• 3 cups green beans, trimmed
• 1 red onion, thinly sliced
• 1⁄2 bunch mint, leaves picked
• 1⁄2 bunch marjoram, leaves picked
• 6 cloves garlic, crushed
• 1 cup milk
• 1 egg
• 1 cup plain flour
• 1 tsp bicarbonate of soda
• Sea-salt flakes and freshly ground black pepper, to season
• Vegetable oil, to shallow-fry
• 1⁄4 cup sesame seeds, toasted
• 2 egg yolks
• 2 tsp Dijon mustard
• Juice of 1 lemon
• Toasts with warm olive salad
• Extra 11⁄2 cups vegetable oil
• 12 thin slices serrano ham
• Watercress sprigs, to serve
• Lemon cheeks, to serve
Thinly slice beans lengthways, then transfer to a large heatproof bowl and cover with boiling water. Set aside for 3 minutes or until just tender. Drain well and rinse under cold water. Drain again and transfer to a large bowl. Add onion, herbs and 1⁄2 of the garlic.

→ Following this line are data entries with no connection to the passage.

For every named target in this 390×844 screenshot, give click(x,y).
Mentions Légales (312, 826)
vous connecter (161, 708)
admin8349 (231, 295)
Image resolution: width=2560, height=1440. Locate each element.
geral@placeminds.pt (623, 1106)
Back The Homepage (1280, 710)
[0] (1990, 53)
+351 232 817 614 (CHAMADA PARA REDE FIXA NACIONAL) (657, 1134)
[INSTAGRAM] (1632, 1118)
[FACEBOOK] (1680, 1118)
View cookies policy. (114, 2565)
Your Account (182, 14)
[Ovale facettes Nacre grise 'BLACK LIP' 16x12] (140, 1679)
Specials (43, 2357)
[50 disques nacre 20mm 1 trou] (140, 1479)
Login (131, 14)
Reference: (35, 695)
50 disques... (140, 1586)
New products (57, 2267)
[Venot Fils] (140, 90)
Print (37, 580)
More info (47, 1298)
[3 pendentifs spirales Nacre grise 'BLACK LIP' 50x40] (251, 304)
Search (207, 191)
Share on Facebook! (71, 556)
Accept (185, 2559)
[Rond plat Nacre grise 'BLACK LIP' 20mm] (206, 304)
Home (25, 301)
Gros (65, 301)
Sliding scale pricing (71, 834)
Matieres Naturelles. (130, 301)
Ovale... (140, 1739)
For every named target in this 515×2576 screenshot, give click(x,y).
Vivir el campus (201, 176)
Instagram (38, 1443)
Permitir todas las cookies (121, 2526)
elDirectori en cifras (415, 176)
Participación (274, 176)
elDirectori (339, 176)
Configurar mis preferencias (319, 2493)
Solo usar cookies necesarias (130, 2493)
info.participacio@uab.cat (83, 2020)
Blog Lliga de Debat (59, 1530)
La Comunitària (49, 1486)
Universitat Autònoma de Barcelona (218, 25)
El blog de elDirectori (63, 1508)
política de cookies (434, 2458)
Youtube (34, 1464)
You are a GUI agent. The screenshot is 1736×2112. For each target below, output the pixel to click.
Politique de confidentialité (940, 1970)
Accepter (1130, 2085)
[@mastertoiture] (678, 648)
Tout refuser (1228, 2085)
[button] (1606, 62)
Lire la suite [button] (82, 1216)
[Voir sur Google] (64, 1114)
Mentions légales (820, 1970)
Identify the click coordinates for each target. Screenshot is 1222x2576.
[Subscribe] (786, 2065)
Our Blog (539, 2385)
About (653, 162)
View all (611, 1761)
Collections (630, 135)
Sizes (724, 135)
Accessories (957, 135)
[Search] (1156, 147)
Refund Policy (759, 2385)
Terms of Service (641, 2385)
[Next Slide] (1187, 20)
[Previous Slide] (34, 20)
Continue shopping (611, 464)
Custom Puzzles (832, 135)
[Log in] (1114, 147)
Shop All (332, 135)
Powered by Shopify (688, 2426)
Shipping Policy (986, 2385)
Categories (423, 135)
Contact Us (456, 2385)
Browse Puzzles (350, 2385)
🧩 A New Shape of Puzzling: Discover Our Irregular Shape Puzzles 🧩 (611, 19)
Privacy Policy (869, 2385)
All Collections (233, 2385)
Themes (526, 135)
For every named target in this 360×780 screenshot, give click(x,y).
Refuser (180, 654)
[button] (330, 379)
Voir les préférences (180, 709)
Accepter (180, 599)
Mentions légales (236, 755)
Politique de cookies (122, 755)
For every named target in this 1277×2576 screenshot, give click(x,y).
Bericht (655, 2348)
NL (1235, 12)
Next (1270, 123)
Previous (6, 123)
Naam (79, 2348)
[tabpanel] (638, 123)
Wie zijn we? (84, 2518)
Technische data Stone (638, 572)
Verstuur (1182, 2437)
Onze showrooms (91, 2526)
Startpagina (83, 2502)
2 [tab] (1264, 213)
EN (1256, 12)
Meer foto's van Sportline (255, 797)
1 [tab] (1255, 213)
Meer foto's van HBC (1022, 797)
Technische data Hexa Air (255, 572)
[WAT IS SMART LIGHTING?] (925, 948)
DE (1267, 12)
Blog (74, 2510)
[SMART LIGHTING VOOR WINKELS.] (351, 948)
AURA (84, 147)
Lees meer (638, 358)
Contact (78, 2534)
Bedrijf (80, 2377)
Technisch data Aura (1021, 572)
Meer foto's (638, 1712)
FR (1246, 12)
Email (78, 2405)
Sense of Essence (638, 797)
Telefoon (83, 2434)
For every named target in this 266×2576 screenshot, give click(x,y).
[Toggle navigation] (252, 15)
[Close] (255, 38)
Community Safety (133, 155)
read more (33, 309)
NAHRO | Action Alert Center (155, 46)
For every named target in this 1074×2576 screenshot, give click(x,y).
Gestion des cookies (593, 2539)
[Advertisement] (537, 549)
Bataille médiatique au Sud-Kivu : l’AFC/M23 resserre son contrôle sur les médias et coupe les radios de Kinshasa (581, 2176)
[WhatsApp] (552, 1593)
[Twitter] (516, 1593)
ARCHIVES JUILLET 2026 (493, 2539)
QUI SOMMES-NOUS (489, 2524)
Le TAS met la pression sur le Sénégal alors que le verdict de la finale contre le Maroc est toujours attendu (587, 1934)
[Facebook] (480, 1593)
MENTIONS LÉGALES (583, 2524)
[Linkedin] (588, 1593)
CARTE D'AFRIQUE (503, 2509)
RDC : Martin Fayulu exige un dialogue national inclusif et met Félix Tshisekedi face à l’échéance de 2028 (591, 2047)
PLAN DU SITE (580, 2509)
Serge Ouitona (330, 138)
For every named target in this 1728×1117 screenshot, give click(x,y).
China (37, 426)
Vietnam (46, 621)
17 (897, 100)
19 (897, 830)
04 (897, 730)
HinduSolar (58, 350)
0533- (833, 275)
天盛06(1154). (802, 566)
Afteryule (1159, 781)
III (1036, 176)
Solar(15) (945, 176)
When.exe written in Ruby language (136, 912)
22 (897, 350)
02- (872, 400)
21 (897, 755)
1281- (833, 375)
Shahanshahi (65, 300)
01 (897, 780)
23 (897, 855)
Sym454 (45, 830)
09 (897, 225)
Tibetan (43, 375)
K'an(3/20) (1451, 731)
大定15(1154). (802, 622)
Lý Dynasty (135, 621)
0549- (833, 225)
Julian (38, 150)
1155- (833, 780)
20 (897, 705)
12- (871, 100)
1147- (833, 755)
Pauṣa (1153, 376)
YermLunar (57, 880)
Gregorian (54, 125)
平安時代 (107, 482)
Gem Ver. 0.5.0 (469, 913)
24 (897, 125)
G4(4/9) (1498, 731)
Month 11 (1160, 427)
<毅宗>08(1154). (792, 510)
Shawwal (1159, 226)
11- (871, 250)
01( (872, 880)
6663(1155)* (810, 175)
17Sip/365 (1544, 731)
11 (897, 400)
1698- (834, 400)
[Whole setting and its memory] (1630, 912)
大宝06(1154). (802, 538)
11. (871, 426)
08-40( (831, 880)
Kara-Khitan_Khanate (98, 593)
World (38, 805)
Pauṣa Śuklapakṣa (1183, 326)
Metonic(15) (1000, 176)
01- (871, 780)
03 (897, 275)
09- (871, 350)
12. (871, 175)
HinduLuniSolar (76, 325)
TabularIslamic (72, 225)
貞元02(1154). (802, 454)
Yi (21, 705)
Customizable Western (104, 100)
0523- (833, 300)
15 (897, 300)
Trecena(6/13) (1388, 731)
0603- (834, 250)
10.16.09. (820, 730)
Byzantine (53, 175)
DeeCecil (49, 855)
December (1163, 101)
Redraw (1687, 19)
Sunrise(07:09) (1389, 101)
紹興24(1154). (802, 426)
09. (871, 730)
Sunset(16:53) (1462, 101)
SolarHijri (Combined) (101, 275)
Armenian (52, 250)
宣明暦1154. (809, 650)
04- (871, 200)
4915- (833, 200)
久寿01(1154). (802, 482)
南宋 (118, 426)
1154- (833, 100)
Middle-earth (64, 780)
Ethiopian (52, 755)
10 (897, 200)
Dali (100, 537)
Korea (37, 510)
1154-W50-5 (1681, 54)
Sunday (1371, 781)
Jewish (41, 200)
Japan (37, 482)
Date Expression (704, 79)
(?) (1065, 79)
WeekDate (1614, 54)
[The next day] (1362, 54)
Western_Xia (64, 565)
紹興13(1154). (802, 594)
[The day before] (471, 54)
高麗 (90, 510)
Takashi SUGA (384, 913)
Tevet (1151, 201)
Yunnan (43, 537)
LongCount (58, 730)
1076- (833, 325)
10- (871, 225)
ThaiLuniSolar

Put milk and egg in a large bowl and whisk until smooth. Add flour and bicarbonate of soda, then stir thoroughly until a batter forms. Fold in vegetable mixture and season generously.
Add enough vegetable oil to cover the base of a large frying pan. Heat oil over a medium heat and add two 3⁄4-cup dollops of vegetable mixture. Cook for 2 minutes, then turn over and continue cooking until just firm. Drain on paper towel and season with salt. Repeat with remaining batter to make 6 fritters.
Meanwhile, put sesame seeds in a mortar and pound using a pestle until a paste forms. Transfer to a large jug with yolks, mustard, lemon
juice and remaining garlic. Puree using a stick blender. Add extra vegetable oil in a steady stream while pureeing until sesame mixture has thickened. Season with salt.
Put fritters on serving plates, then top each with 2 slices of ham and season with salt and pepper. Serve with a dollop of sesame mayo, watercress sprigs and lemon cheeks on the side.